Novos tratamentos

Cetrelimabe

O cetrelimabe, um inibidor do receptor da proteína de morte celular programada 1 (PD-1) experimental, está atualmente sendo avaliado isoladamente e em combinação com um sistema de administração intravesical contendo gencitabina em ensaios clínicos com pacientes com câncer de bexiga não músculo-invasivo.[156][157]​​​​​ O sistema de administração intravesical contendo gencitabina foi aprovado pela Food and Drug Administration (FDA) para o tratamento de adultos com câncer de bexiga não músculo-invasivo com carcinoma in situ, com ou sem tumores papilares, sem resposta clínica à vacina BCG (bacilo de Calmette-Guérin).
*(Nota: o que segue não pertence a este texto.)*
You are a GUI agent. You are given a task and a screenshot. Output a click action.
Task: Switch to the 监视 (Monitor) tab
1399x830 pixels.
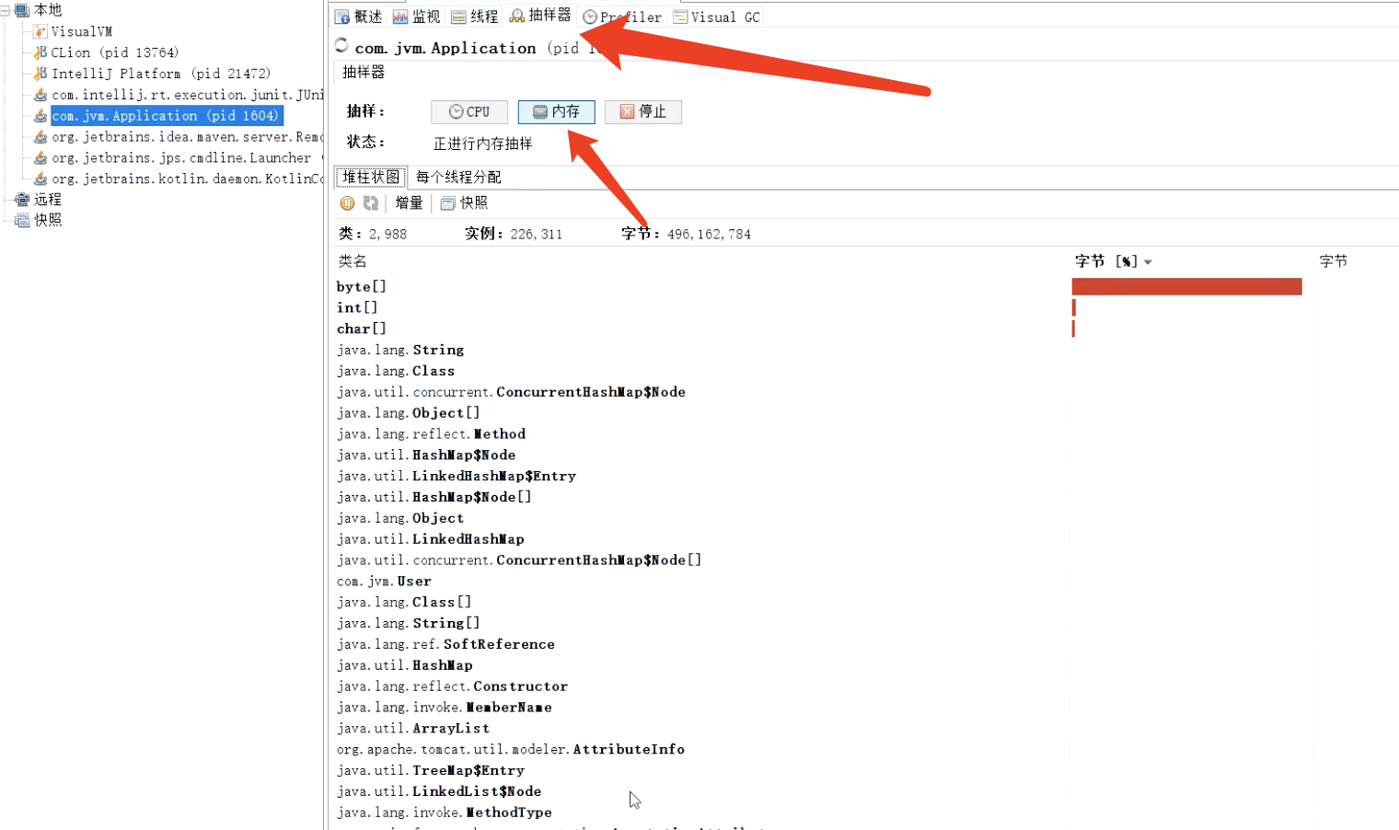coord(416,17)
Ensaios clínicos que avaliam este dispositivo em combinação com cetrelimabe em diferentes grupos de pacientes estão em andamento.[156][157][158][159]​​​​​[160]
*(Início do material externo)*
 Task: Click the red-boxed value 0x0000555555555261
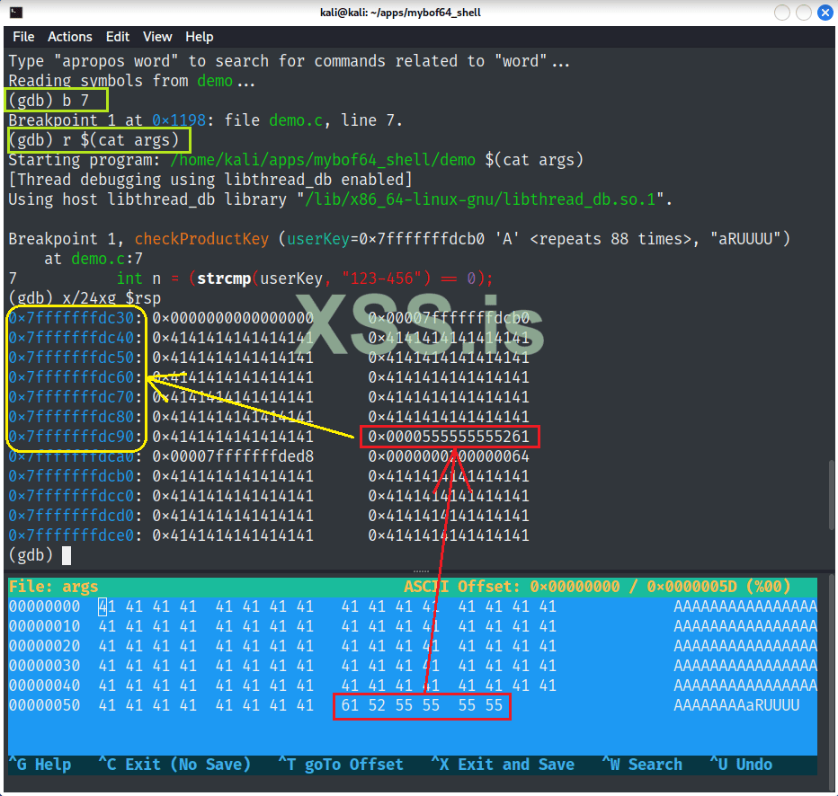pos(449,437)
Cretostimogene grenadenorepvec

O cretostimogene grenadenorepvec é uma imunoterapia experimental com adenovírus oncolítico que se replica seletivamente nas células tumorais e as destrói. Além disso, o vírus expressa o fator estimulador de colônias de granulócitos e macrófagos (GM-CSF) para induzir uma resposta imune antitumoral sistêmica dentro das células tumorais. O cretostimogene grenadenorepvec está atualmente sendo avaliado em estudos de fase 3 em pacientes com câncer de bexiga não músculo-invasivo sem resposta clínica à BCG (bacilo de Calmette e Guérin), ou de risco intermediário.[161][162]​​​ A FDA concedeu a designação de tramitação por via rápida ("fast-track") e a designação de terapia inovadora ao cretostimogene grenadenorepvec para uso como um tratamento potencial para pacientes com câncer de bexiga não músculo-invasivo de alto risco sem resposta clínica à BCG com carcinoma in situ.

Disitamabe vedotina

O disitamabe vedotina, um anticorpo anti-receptor tipo 2 do fator de crescimento epidérmico humano (HER2) conjugado com monometil auristatina E, está sendo avaliado como monoterapia em ensaios clínicos de fase 2 em pacientes com carcinoma urotelial localmente avançado ou metastático HER2-positivo que apresentaram progressão após pelo menos uma linha de terapia sistêmica anterior.[163]​ A terapia combinada com disitamabe vedotina associada a toripalimabe (um inibidor de PD-1) está sendo avaliada em um estudo de fase 3 com pacientes com câncer urotelial HER2-positivo localmente avançado ou metastático não previamente tratados. A sobrevida livre de progressão foi significativamente maior nos pacientes que receberam disitamabe vedotina associado a toripalimabe em comparação com aqueles randomizados para gencitabina associada a cisplatina ou carboplatina (13.1 meses vs. 6.5 meses, respectivamente). O perfil de segurança da combinação disitamabe vedotina foi mais favorável, com menos eventos adversos relacionados ao tratamento do que a quimioterapia (grau 3 ou superior em 55.1% vs. 86.9%, respectivamente).[164]​ O disitamabe vedotina, isolado e em combinação com o toripalimabe, recebeu aprovação na China para o tratamento do carcinoma urotelial localmente avançado ou metastático.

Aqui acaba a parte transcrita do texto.